Though Indian society has of course changed dramatically over the past thousands of years, and though “casteism” of all kinds is forbidden by the country’s constitution, the country’s culture and political structure remain to a dismaying—shocking—extent drawn across the traditional caste lines.
In a 2010 report by Navsarjan, a Dalit organization in the western state of Gujarat, it is shown that inter-caste marriages were prohibited in 98.4 percent of villages surveyed there. This is irrespective of the provisions of the Special Marriage Act of 1954 and the Indian government’s encouragement of inter-caste marriages through monetary remunerations to the inter-caste couples. According to the India Human Development Survey conducted by the National Council for Applied Economic Research (NCAER) and the University of Maryland, only 5 percent of marriages in urban and rural areas can be counted as inter-caste in India. These include marriages within “Jatis.” The same survey identified 30 percent of rural and 20 percent of urban India admitting to practice untouchability. And even today many villages operate according to the dictates of unofficial village councils (known as Khap Panchayats), run by casteists elders, that have more say in individual affairs than the state institutions. Needless to add, so may Dalit brides are yet to find that autonomy in the barbed wires of caste.

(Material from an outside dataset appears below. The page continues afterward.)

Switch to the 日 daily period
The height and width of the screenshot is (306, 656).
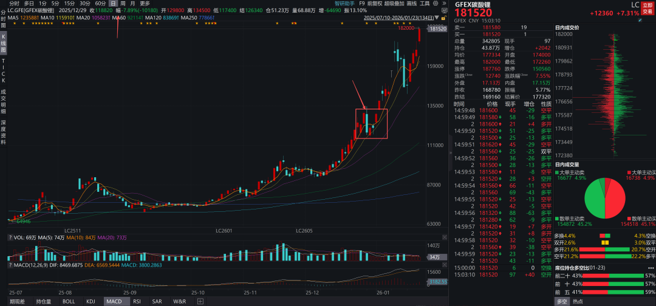(112, 4)
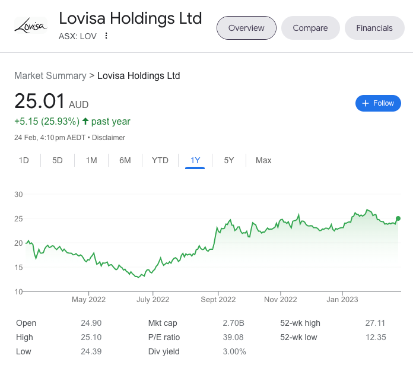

Amidst the barbarism, there are also moments of tragicomedy. Consider a recent story from the northern state of Uttar Pradesh, where twenty-four-year-old Sakshi Mishra, the daughter of Rajesh Mishra, a Brahmin member of the state legislature from the Hindu-fascist Bharatiya Janata Party, fell in love with twenty-nine-year-old Ajitesh Kumar, a Dalit man. On hearing of the relationship, Sakshi’s father publicly denounced it, and was supported by the entire Mishra caste clan in the region. He went so far as to issue death threats to her, and apparently goons were sent to eliminate Ajitesh.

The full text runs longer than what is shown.